EXERCISE REQUIREMENTS: Report how many lines in the rows below contain the word "Select", matching case exactly. Give only the number.

DATA ROWS:
++++++++
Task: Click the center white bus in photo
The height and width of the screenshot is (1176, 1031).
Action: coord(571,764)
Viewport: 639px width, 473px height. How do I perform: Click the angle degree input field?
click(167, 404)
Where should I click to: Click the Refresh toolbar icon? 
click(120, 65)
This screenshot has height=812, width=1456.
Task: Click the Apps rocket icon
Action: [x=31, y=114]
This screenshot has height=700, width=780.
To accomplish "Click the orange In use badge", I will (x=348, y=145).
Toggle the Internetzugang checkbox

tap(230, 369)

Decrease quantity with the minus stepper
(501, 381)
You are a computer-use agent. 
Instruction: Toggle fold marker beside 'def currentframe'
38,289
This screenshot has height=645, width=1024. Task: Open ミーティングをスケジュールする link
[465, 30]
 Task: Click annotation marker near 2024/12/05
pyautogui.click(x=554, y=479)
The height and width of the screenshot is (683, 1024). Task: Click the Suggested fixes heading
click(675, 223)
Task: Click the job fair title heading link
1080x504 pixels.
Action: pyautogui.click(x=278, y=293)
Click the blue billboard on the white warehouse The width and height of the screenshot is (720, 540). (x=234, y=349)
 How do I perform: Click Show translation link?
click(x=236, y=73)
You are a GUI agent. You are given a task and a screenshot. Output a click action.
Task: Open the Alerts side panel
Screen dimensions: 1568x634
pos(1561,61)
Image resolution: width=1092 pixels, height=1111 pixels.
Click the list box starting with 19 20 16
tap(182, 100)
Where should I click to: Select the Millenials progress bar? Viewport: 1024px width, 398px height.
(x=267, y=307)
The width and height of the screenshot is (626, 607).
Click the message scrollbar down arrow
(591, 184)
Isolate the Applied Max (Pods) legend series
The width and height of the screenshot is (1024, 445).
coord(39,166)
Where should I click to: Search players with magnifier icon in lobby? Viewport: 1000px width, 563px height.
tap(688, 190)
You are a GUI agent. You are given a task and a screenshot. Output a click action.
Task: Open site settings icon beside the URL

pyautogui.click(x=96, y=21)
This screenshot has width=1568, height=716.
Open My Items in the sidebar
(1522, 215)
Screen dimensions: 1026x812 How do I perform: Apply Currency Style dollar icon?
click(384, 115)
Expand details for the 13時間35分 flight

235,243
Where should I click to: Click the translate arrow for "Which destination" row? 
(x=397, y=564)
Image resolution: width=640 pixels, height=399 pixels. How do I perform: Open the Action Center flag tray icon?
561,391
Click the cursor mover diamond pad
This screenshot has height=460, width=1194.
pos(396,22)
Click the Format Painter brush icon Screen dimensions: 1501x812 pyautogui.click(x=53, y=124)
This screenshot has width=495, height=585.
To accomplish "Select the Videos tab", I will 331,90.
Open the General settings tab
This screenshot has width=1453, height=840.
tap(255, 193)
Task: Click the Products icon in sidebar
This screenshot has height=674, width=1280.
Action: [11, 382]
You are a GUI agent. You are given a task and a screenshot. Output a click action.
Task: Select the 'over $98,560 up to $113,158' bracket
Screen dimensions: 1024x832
++++++++
EXPECTED OUTPUT: 3